◆ Liste des consignes ◆
**A.** Recopiez à l’identique le passage de l’article sur Marseille Noir qui va de « Après Paris, Los » à « pour tapage nocturne. ».
**B.** Selon l’article sur Marseille Noir, les affirmations suivantes sont-elles exactes ? Répondez par oui ou par non à chacune, en citant mot pour mot les termes de l’article qui tranchent. (i) Cédric Fabre se présente comme un militant du polar. (ii) Marseille Noir est la première anthologie de la collection Noir des éditions Asphalte. (iii) Dans la nouvelle de Patrick Coulomb, un homme finit par tuer son voisin pour tapage nocturne.

◆ Texte à examiner ◆
------------------------------

Marseille Noir de Cédric Fabre

Marseille Noir, sous la direction de Cédric Fabre (Editions Asphalte)

Noir désir

 

La ville « fausse et haine », selon l’expression de Cédric Fabre, anthologiste du recueil Marseille Noir, se livre ici sous toutes ses coutures : de l’Estaque au Vieux-Port, de la Joliette à la Plaine, de la Belle de Mai au stade Vélodrome, en passant par le Panier ou le Frioul…

 

Après Paris, Los Angeles, Rome et bien d’autres, la collection Noir des éditions Asphalte s’enrichit d’une anthologie marseillaise confiée à Cédric Fabre. Journaliste, animateur d’ateliers d’écriture et écrivain, l’homme se définit comme un « militant du polar » : « Pour qu’un jour il y ait enfin une place pour ce “sous-genre” dans les émissions télévisées, les prix littéraires et les chroniques ! Parce que le polar est à hauteur d’homme, et traite de toutes les arcanes de la société. » Et l’auteur de donner sa définition du genre : le récit d’une interaction entre un personnage et son environnement, les conséquences terribles d’une société criminogène. Exemple type dans la nouvelle de Patrick Coulomb, Le Panier – Le silence est ton meilleur ami : un mec, soi-disant très calme, va finir par tuer son voisin pour tapage nocturne.

------------------------------

◆ Données enregistrées ◆
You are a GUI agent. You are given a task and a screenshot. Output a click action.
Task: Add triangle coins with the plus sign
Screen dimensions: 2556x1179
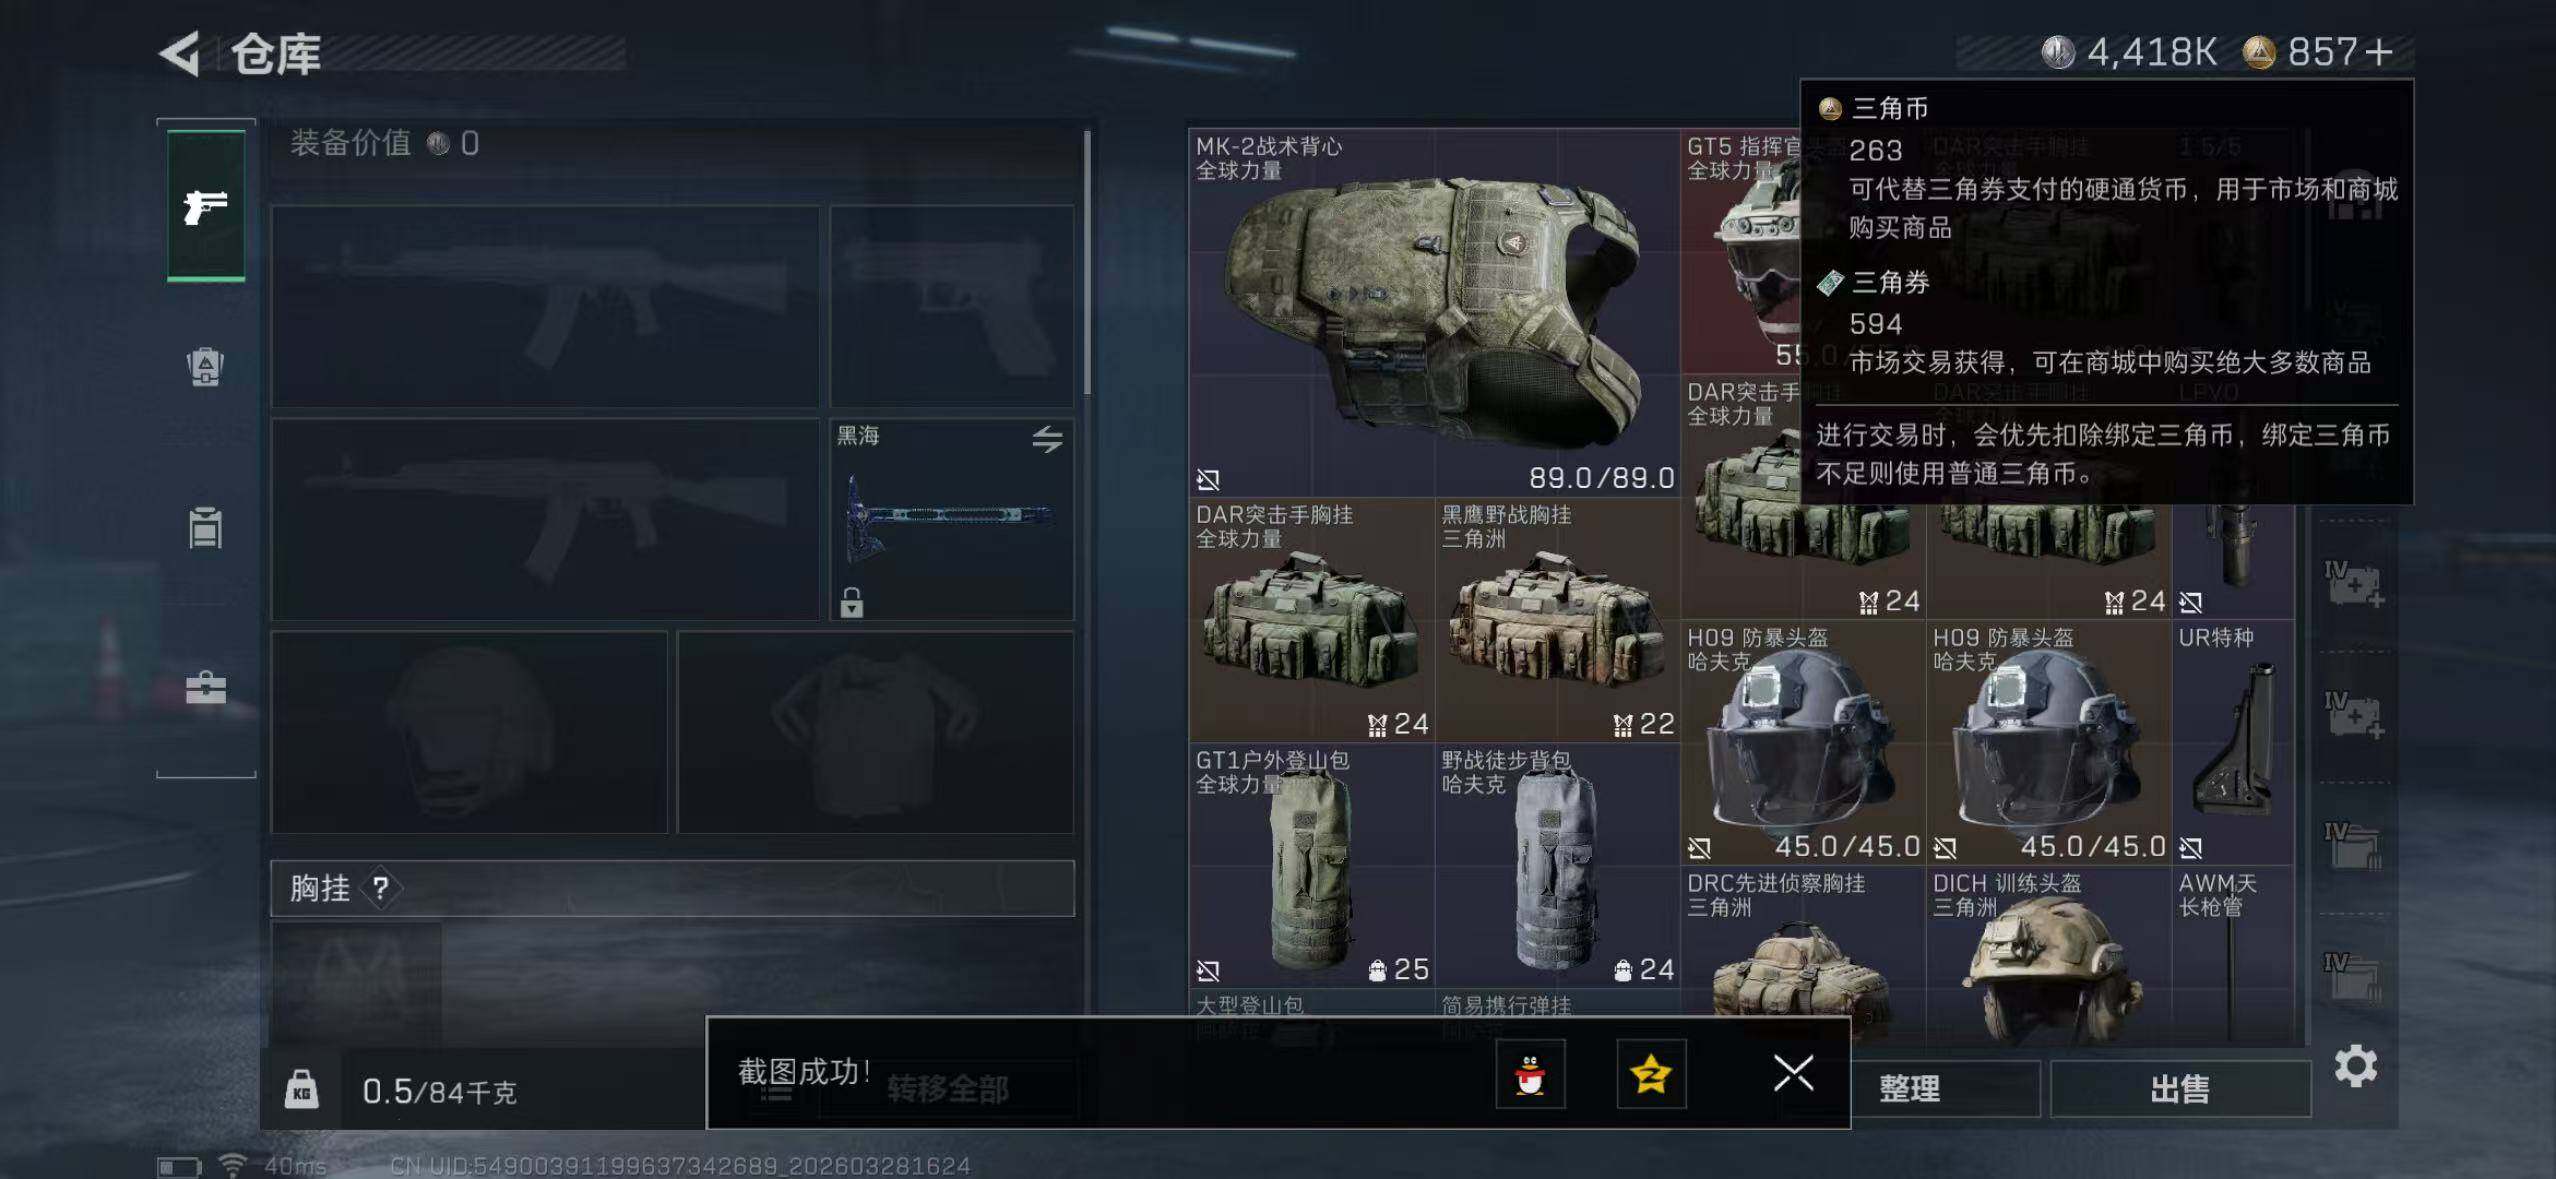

------------------------------

◆ Réponses ordonnées ◆
**A.**
Après Paris, Los Angeles, Rome et bien d’autres, la collection Noir des éditions Asphalte s’enrichit d’une anthologie marseillaise confiée à Cédric Fabre. Journaliste, animateur d’ateliers d’écriture et écrivain, l’homme se définit comme un « militant du polar » : « Pour qu’un jour il y ait enfin une place pour ce “sous-genre” dans les émissions télévisées, les prix littéraires et les chroniques ! Parce que le polar est à hauteur d’homme, et traite de toutes les arcanes de la société. » Et l’auteur de donner sa définition du genre : le récit d’une interaction entre un personnage et son environnement, les conséquences terribles d’une société criminogène. Exemple type dans la nouvelle de Patrick Coulomb, Le Panier – Le silence est ton meilleur ami : un mec, soi-disant très calme, va finir par tuer son voisin pour tapage nocturne.

**B.**
(i) Oui : « l’homme se définit comme un « militant du polar » ».
(ii) Non : « Après Paris, Los Angeles, Rome et bien d’autres, la collection Noir des éditions Asphalte s’enrichit d’une anthologie marseillaise ».
(iii) Oui : « un mec, soi-disant très calme, va finir par tuer son voisin pour tapage nocturne ».